• Work request: Taking the line that contains "Task: Open EXIF info using the camera icon" as the first and the final line of the records as the last, write out every line between them exactly, ends included, and nothing else.

• Extracted information:
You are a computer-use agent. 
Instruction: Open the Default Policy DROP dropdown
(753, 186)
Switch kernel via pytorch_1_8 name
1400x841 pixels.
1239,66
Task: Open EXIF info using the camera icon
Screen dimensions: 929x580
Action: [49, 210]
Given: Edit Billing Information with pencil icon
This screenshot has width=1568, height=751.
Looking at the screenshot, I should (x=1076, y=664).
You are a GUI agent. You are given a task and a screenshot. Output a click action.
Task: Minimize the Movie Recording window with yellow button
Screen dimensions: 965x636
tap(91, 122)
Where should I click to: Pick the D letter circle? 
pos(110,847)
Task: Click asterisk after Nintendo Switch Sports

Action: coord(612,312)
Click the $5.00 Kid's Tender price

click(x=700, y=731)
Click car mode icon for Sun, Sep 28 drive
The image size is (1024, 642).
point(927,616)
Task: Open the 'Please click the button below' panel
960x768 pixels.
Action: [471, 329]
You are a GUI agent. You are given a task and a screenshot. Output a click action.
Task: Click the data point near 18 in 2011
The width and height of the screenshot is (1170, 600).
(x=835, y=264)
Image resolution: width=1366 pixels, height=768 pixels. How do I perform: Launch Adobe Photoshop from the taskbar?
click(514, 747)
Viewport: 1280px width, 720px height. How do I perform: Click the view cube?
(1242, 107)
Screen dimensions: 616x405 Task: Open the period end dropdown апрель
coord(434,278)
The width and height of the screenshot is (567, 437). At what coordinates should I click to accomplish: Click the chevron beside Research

• Exercise response:
Task: Open EXIF info using the camera icon
Screen dimensions: 929x580
Action: [49, 210]
Given: Edit Billing Information with pencil icon
This screenshot has width=1568, height=751.
Looking at the screenshot, I should (x=1076, y=664).
You are a GUI agent. You are given a task and a screenshot. Output a click action.
Task: Minimize the Movie Recording window with yellow button
Screen dimensions: 965x636
tap(91, 122)
Where should I click to: Pick the D letter circle? 
pos(110,847)
Task: Click asterisk after Nintendo Switch Sports

Action: coord(612,312)
Click the $5.00 Kid's Tender price

click(x=700, y=731)
Click car mode icon for Sun, Sep 28 drive
The image size is (1024, 642).
point(927,616)
Task: Open the 'Please click the button below' panel
960x768 pixels.
Action: [471, 329]
You are a GUI agent. You are given a task and a screenshot. Output a click action.
Task: Click the data point near 18 in 2011
The width and height of the screenshot is (1170, 600).
(x=835, y=264)
Image resolution: width=1366 pixels, height=768 pixels. How do I perform: Launch Adobe Photoshop from the taskbar?
click(514, 747)
Viewport: 1280px width, 720px height. How do I perform: Click the view cube?
(1242, 107)
Screen dimensions: 616x405 Task: Open the period end dropdown апрель
coord(434,278)
The width and height of the screenshot is (567, 437). At what coordinates should I click to accomplish: Click the chevron beside Research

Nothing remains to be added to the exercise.